For your Real Estate Law needs please contact our solicitor team.  If you would like to book an appointment with a real estate lawyer please contact Danna Shan or Joyce Ling.


Frequently asked questions

Real Estate Law

Q: Do I need a lawyer or notary to complete my real estate transaction?

A: Yes, you do. The completion of real-estate transactions is based on undertakings exchanged between the lawyer/notary representing the buyer and the lawyer/notary representing the seller. The funds are drawn from and received into the lawyer’s/notary’s trust account and disbursed according to the undertaking. Our law firm can assist you in completing your real estate transaction in an affordable and efficient manner.

Q: What are disbursements?

A: Our rates for real estate transactions comprise of two main components: fees and disbursements. Disbursements are third-party costs that we incur in order to complete the real estate transaction for you. Disbursements can include the following: land title searches and registration fees, cost for obtaining tax certificates, costs to obtain strata forms and courier fees. In some cases, where title insurance or other items are required, there will be additional disbursement costs associated with those items as well.

Q: How soon will I receive the funds from my sale?

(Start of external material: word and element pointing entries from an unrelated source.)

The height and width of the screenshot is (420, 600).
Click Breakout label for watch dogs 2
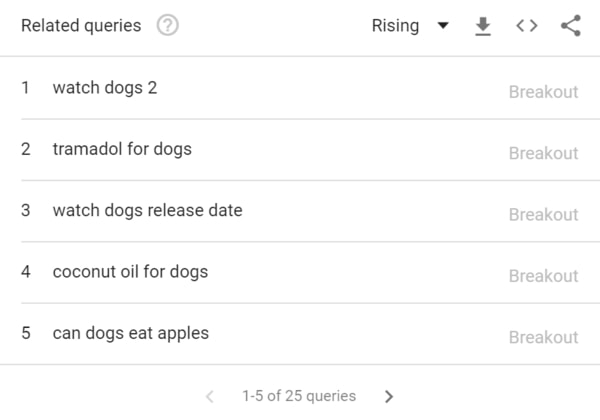[543, 92]
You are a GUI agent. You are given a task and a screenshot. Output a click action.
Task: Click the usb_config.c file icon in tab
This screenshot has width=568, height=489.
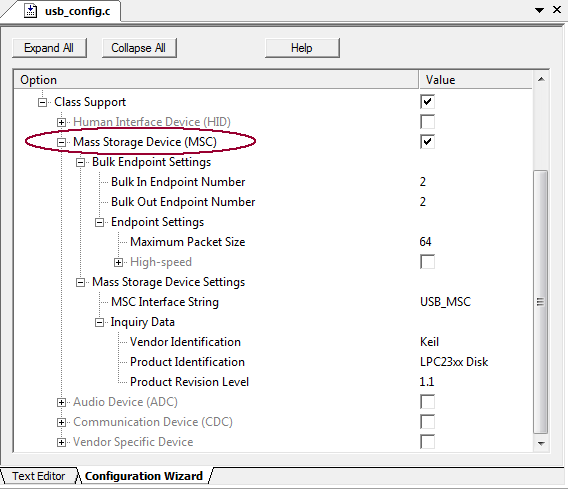(x=30, y=11)
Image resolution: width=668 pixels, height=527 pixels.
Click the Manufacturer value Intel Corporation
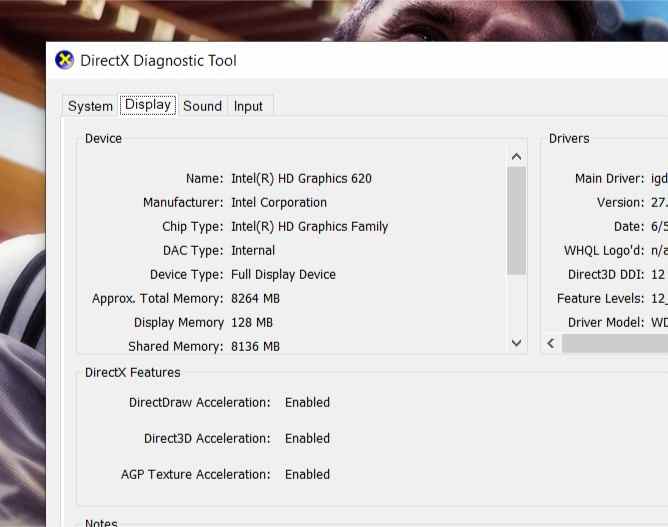click(279, 202)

A: Assuming that there are no delays in receiving the closing funds, money is usually sent out for deposit to the seller’s bank account on the day of closing. Depending on the policies and procedures in place at your bank, funds may not be immediately available for use.

Q: What is the difference between “tenants in common” and “joint tenants”?

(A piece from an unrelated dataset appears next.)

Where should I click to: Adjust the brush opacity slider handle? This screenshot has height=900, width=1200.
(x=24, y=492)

A: Joint tenants own the property in equal shares, have an equal interest in the property, and an equal right to use the whole of the property. If a joint tenant dies, his or her interest passes to the surviving joint tenant(s) automatically and does not normally form part of the deceased’s estate. Joint tenancy is a common choice for spouses who want to ensure that upon the death of one of them, the surviving spouse will have full ownership and use of the property. Tenants in common, on the other hand, own the property in specified percentages. The portion owned by a tenant in common is included in the estate of the individual when he/she dies, and will be distributed either according to the individual’s will or intestate if a will was not made.